## Exercise brief
Rewrite everything from the line containing "Click AMAZON.COM INC market cap value" down to the end of the data, replacing "market cap" with "market capitalization" and keeping all else unchanged. Leave the pictures out of your answer.

## Exercise materials
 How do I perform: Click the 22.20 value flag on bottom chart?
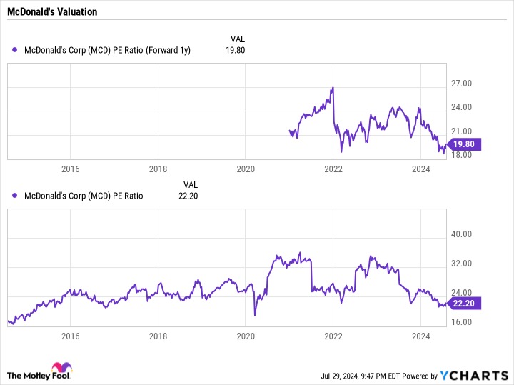[x=463, y=304]
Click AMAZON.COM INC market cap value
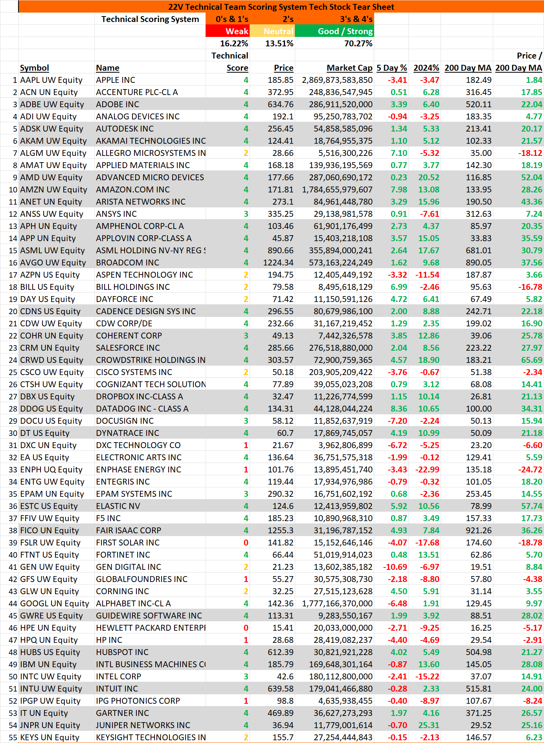 pos(337,189)
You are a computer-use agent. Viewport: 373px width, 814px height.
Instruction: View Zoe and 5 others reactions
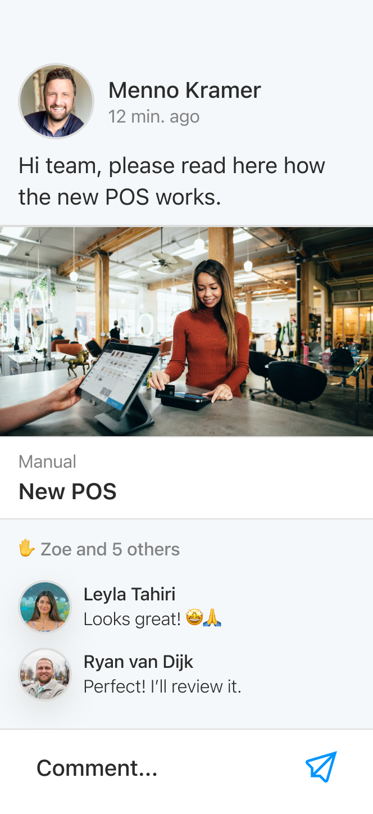tap(110, 549)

## Exercise response
Click AMAZON.COM INC market capitalization value
 pos(337,189)
You are a computer-use agent. Viewport: 373px width, 814px height.
Instruction: View Zoe and 5 others reactions
tap(110, 549)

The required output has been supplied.